SHORT PROBLEM
Please update the stretch of the listing from the line containing "Click the magnifier" through the end of the listing, replacing "menu" with "panel" and leaving everything else unchanged. Give back only those lines.

==== RECORDS FOR THE EXERCISE ====

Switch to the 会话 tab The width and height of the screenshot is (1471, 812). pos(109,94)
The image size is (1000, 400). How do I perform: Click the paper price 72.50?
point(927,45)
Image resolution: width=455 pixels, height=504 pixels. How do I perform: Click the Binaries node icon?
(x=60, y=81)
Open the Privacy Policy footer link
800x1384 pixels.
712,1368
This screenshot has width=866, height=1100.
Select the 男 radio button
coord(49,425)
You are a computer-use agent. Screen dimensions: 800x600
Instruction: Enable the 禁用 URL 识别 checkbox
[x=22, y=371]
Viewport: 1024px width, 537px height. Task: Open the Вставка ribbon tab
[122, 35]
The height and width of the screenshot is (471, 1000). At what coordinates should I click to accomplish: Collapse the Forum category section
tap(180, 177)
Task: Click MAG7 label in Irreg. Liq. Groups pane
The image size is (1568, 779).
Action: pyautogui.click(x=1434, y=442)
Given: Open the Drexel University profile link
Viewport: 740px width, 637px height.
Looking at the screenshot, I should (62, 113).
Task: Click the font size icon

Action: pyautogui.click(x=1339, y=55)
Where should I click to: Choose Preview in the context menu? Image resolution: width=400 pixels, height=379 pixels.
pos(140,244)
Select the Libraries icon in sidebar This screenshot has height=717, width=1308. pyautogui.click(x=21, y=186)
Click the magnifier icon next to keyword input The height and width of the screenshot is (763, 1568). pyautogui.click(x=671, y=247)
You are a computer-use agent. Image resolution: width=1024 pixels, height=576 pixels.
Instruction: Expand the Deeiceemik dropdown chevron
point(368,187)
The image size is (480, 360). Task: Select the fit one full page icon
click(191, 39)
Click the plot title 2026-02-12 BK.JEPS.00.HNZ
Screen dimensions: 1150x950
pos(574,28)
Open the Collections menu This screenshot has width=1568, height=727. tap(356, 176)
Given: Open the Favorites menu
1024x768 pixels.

====

FINAL RESULT
Click the magnifier icon next to keyword input The height and width of the screenshot is (763, 1568). pyautogui.click(x=671, y=247)
You are a computer-use agent. Image resolution: width=1024 pixels, height=576 pixels.
Instruction: Expand the Deeiceemik dropdown chevron
point(368,187)
The image size is (480, 360). Task: Select the fit one full page icon
click(191, 39)
Click the plot title 2026-02-12 BK.JEPS.00.HNZ
Screen dimensions: 1150x950
pos(574,28)
Open the Collections panel This screenshot has width=1568, height=727. tap(356, 176)
Given: Open the Favorites panel
1024x768 pixels.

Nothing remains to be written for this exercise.